---------- Tekst dokumentu ----------

Przejdź do głównych treściPrzejdź do wyszukiwarkiPrzejdź do głównego menu
To trzeba wiedzieć:
Reklama

Marciniak nigdy nie ścigał się z Ministrem!

Romkowi stuknęła 60-tka. Ma swoje lata, swoje wspomnienia, swoje sukcesy …
Marciniak nigdy nie ścigał się z Ministrem!

Witold Bańka – polski lekkoatleta, sprinter, od 2015 minister sportu i turystyki w rządzie Mateusza Morawieckiego, stoi na trzecim miejscu podium. Tuż obok Roman Marciniak, lekkoatleta, dziś wzięty trener KS Gwardia Piła.
Fotka sugeruje jakoby obaj stawali na podium po ukończeniu wspólnej rywalizacji. Na dodatek Marciniak wygrał  z obecnym ministrem. Tak to przynajmniej zostało odebrane.
Dziś Roman Marciniak uśmiecha się na wieść o tym wspólnym zdjęciu.

---------- Materiał ----------

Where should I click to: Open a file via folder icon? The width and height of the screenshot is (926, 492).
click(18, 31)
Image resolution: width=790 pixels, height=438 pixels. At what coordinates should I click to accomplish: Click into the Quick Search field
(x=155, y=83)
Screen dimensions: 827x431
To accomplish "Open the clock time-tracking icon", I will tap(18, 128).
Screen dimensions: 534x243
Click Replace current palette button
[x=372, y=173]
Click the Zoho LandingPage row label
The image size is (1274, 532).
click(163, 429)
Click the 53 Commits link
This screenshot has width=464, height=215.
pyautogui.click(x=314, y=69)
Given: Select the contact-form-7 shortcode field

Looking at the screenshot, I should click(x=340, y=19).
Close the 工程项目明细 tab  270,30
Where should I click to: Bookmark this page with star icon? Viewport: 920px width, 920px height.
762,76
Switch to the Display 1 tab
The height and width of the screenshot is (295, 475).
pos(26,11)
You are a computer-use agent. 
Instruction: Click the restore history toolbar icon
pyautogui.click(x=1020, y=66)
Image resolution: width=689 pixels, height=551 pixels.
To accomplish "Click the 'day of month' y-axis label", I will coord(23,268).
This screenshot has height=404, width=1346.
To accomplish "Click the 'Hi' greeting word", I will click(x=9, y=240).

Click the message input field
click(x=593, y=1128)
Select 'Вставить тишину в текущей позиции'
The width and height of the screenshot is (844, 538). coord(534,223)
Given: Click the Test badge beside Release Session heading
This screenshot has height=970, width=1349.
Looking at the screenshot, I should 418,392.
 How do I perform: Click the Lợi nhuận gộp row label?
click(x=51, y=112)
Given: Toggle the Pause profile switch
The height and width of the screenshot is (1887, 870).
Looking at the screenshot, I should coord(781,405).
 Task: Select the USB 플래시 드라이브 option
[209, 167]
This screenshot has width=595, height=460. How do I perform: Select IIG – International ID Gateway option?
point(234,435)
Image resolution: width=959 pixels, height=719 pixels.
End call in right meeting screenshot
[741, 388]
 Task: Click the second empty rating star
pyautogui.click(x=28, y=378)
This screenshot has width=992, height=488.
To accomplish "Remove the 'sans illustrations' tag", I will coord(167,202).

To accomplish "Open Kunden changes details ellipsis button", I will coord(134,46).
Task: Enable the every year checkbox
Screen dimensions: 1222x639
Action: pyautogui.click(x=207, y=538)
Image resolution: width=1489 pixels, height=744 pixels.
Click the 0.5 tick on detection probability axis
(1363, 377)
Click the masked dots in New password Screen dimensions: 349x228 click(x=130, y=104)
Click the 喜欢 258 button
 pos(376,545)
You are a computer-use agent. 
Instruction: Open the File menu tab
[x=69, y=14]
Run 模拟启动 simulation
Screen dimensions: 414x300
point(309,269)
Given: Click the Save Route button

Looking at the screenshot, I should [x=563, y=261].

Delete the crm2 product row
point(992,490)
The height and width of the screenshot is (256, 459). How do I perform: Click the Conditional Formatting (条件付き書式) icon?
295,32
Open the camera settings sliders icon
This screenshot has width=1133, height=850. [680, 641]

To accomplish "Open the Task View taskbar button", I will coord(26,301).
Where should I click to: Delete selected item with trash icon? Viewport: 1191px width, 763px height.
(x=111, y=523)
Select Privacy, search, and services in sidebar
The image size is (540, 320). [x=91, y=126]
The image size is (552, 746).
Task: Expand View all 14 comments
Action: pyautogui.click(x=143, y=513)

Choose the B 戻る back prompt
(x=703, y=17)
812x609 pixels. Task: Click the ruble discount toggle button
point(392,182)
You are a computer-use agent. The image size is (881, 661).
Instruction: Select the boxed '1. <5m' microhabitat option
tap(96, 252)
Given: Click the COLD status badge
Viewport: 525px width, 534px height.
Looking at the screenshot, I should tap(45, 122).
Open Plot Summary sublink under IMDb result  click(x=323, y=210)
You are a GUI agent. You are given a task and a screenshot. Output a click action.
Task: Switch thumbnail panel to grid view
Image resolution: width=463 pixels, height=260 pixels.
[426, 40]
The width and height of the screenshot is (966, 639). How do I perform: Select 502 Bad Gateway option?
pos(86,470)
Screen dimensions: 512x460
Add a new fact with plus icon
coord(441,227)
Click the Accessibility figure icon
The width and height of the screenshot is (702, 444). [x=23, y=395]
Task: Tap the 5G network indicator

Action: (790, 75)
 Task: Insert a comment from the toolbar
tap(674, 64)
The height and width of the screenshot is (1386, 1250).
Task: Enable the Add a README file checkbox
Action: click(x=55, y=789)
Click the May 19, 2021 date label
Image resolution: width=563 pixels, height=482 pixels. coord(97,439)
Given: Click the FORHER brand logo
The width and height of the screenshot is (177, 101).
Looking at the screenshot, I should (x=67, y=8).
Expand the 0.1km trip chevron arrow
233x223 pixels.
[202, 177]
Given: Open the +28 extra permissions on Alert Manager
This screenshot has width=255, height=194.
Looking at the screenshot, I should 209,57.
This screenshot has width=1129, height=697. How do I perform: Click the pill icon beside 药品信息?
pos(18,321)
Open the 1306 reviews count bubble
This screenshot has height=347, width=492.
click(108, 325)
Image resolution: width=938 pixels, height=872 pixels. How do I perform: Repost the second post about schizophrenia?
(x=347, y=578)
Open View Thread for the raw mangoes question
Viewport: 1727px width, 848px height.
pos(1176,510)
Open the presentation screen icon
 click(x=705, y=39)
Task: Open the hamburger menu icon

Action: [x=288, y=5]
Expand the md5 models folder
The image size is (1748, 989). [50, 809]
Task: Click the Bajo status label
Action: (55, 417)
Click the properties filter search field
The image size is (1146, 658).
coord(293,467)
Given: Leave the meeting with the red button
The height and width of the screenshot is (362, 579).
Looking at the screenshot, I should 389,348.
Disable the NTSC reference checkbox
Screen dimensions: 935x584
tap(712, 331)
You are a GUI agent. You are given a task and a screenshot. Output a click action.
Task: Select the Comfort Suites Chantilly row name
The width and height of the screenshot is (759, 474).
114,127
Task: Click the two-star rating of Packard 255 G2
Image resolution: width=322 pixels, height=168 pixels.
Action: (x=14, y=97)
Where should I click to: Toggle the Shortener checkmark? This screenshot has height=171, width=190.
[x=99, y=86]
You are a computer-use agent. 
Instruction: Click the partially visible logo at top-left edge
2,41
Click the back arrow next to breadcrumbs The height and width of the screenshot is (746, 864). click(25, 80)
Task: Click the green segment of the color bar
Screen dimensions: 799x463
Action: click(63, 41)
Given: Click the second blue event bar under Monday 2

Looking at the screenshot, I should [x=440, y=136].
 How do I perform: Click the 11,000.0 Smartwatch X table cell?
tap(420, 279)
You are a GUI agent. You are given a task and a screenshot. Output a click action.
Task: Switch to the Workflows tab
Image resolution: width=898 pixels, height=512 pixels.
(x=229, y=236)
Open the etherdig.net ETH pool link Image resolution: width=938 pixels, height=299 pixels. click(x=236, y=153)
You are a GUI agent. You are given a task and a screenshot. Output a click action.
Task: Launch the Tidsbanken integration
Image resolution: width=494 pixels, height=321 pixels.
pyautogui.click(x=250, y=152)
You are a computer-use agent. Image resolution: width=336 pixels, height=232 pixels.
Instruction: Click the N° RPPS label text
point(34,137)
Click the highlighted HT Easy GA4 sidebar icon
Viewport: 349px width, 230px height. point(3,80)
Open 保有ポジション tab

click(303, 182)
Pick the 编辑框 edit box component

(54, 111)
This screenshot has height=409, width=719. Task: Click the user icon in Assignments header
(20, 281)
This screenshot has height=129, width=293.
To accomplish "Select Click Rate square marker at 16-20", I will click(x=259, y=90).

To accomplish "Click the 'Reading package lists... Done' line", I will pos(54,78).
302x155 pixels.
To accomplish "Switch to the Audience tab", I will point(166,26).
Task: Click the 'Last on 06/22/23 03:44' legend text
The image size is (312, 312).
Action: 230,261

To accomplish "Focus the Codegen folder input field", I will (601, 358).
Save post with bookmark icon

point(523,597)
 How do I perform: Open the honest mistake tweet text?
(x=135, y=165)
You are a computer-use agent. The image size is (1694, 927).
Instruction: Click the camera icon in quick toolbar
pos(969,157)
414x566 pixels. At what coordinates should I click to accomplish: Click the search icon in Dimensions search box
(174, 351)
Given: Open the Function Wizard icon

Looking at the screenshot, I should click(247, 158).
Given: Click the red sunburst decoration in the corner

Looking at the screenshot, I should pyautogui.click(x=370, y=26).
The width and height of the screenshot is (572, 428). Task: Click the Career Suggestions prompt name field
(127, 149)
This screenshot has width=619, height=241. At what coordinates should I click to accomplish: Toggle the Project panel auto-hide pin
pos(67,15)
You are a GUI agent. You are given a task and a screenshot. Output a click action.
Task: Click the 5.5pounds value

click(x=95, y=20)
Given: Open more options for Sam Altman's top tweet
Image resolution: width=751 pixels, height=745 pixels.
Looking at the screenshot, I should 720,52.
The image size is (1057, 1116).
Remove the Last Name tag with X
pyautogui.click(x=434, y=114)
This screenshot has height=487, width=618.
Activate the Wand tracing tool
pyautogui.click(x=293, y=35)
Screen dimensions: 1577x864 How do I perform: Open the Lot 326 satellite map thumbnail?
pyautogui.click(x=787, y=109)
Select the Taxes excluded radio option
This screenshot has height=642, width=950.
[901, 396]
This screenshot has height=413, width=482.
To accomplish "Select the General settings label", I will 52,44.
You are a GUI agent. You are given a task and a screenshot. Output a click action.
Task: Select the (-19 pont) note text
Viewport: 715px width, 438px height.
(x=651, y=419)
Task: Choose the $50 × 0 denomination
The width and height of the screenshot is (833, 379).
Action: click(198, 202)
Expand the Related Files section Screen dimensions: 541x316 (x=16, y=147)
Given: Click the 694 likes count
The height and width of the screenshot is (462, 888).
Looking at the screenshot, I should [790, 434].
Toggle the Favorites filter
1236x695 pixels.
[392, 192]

----------

## Zadanie pisemne 1
Przepisz słowo w słowo fragment artykułu o Romanie Marciniaku, zaczynając od słów „Witold Bańka –” i kończąc na słowach „KS Gwardia Piła.”.
## Zadanie pisemne 2
Przytocz dokładnie wiersze zapisów, zaczynając od wiersza ze słowami „Open the presentation screen icon” i kończąc na wierszu ze słowami „tap(420, 279)”, łącznie z tymi dwoma wierszami.

## Odpowiedź pisemna 1
Witold Bańka – polski lekkoatleta, sprinter, od 2015 minister sportu i turystyki w rządzie Mateusza Morawieckiego, stoi na trzecim miejscu podium. Tuż obok Roman Marciniak, lekkoatleta, dziś wzięty trener KS Gwardia Piła.

## Odpowiedź pisemna 2
Open the presentation screen icon
 click(x=705, y=39)
Task: Open the hamburger menu icon

Action: [x=288, y=5]
Expand the md5 models folder
The image size is (1748, 989). [50, 809]
Task: Click the Bajo status label
Action: (55, 417)
Click the properties filter search field
The image size is (1146, 658).
coord(293,467)
Given: Leave the meeting with the red button
The height and width of the screenshot is (362, 579).
Looking at the screenshot, I should 389,348.
Disable the NTSC reference checkbox
Screen dimensions: 935x584
tap(712, 331)
You are a GUI agent. You are given a task and a screenshot. Output a click action.
Task: Select the Comfort Suites Chantilly row name
The width and height of the screenshot is (759, 474).
114,127
Task: Click the two-star rating of Packard 255 G2
Image resolution: width=322 pixels, height=168 pixels.
Action: (x=14, y=97)
Where should I click to: Toggle the Shortener checkmark? This screenshot has height=171, width=190.
[x=99, y=86]
You are a computer-use agent. 
Instruction: Click the partially visible logo at top-left edge
2,41
Click the back arrow next to breadcrumbs The height and width of the screenshot is (746, 864). click(25, 80)
Task: Click the green segment of the color bar
Screen dimensions: 799x463
Action: click(63, 41)
Given: Click the second blue event bar under Monday 2

Looking at the screenshot, I should [x=440, y=136].
 How do I perform: Click the 11,000.0 Smartwatch X table cell?
tap(420, 279)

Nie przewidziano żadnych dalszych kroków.